Source excerpt:
· · · · · · ·
Unforgettable Wine

I love when my friends want to share a special bottle of wine with me…who wouldn’t? A couple of weeks ago  one of my best friends told me he had a bottle of 1970 Mouton Rothschild in his cellar that needed to be opened. I never bothered to ask why it “needed” to be opened but I’ll get to that.

I don’t get the opportunity to drink historic wine like this every day so when he told me he was going to pop the cork I headed over his house. Any 40 year old wine has a history associated with it and 1970 Mouton probably has more than your average wine.

Mouton Rothschild is, of course, one of the five first growths of Bordeaux. When this wine was produced, however, it was still legally classified as a second growth. In 1973 Mouton Rothschild was elevated to first growth status after decades of intense lobbying by Baron Philippe de Rothschild.
· · · · · · ·
Raw data:
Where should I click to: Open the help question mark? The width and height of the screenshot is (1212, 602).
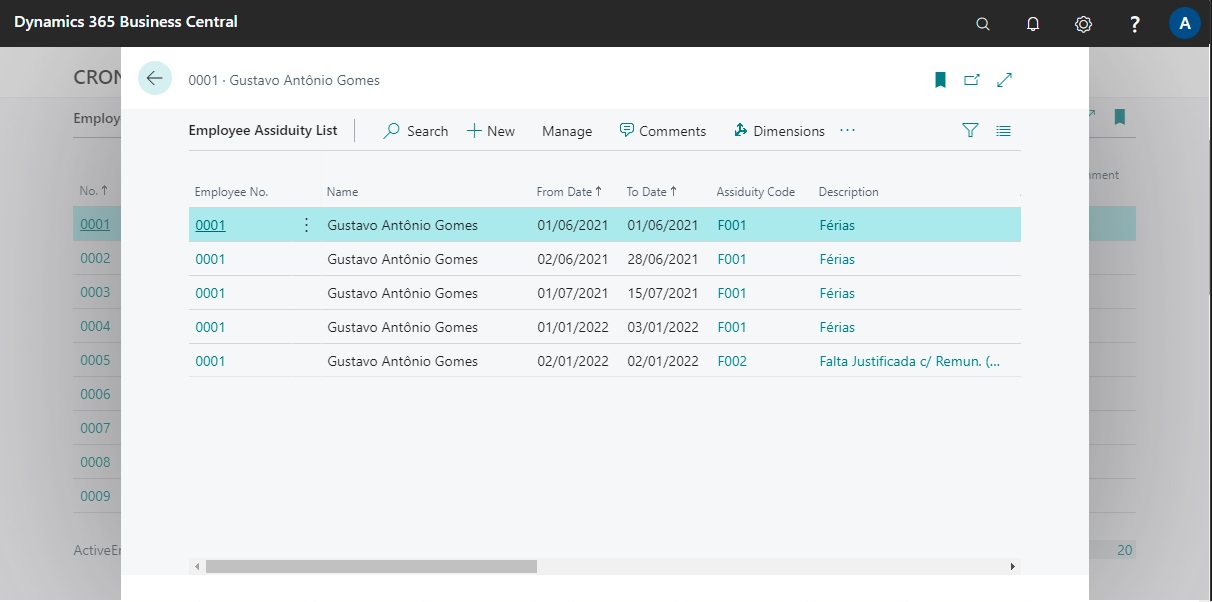pos(1135,24)
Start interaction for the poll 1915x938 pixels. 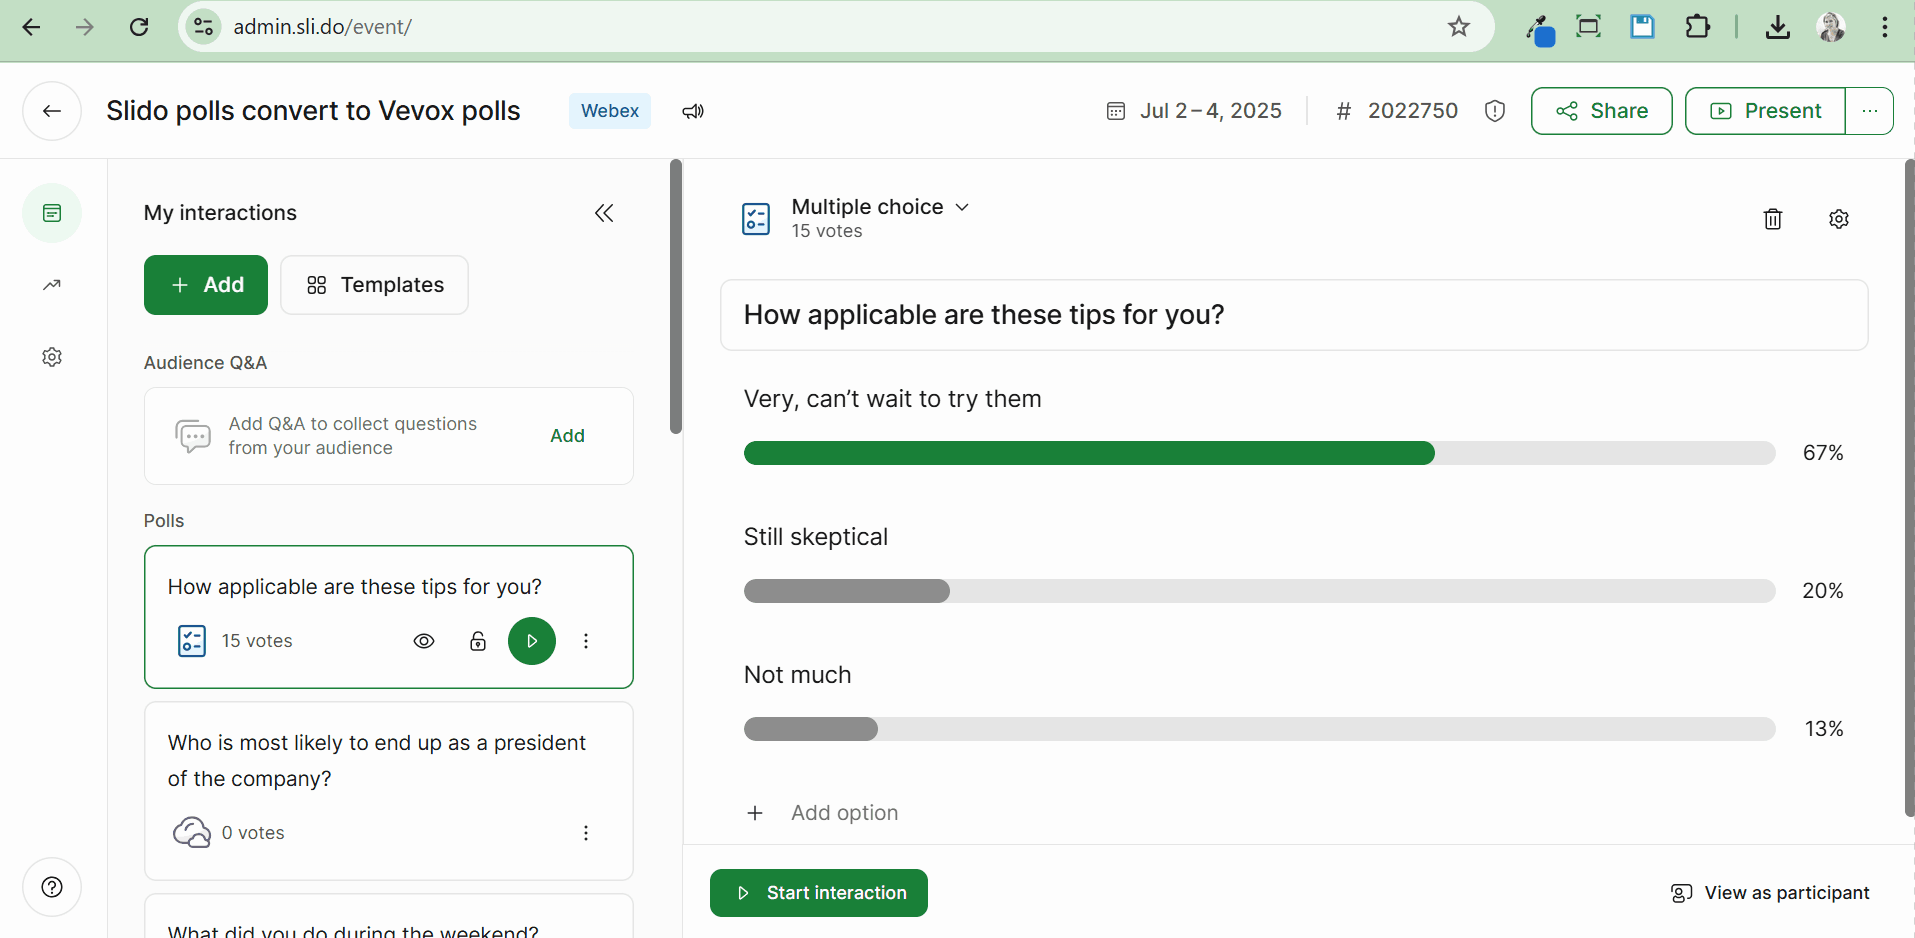tap(818, 892)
· · · · · · ·
What you need to do:
A. According to the wine post, why did the writer head over to the friend's house once the friend said he would open the bottle? Answer in one to three sentences.
B. Rewrite the wine post from "I love when" up to and including "Philippe de Rothschild.", changing "cellar" to "basement".
C. Answer these questions from the wine post:
(i) What vintage year was the bottle the friend had?
(ii) In what year was Mouton Rothschild raised to first growth status?
(iii) Whose lobbying preceded that change in status?
The material has no connection to the wine post.

Solutions to the tasks:
A. The writer does not get the opportunity to drink historic wine like the 1970 Mouton Rothschild every day. So when the friend said he was going to pop the cork, the writer went over.

B.
I love when my friends want to share a special bottle of wine with me…who wouldn’t? A couple of weeks ago  one of my best friends told me he had a bottle of 1970 Mouton Rothschild in his basement that needed to be opened. I never bothered to ask why it “needed” to be opened but I’ll get to that.

I don’t get the opportunity to drink historic wine like this every day so when he told me he was going to pop the cork I headed over his house. Any 40 year old wine has a history associated with it and 1970 Mouton probably has more than your average wine.

Mouton Rothschild is, of course, one of the five first growths of Bordeaux. When this wine was produced, however, it was still legally classified as a second growth. In 1973 Mouton Rothschild was elevated to first growth status after decades of intense lobbying by Baron Philippe de Rothschild.

C.
(i) 1970
(ii) 1973
(iii) Baron Philippe de Rothschild's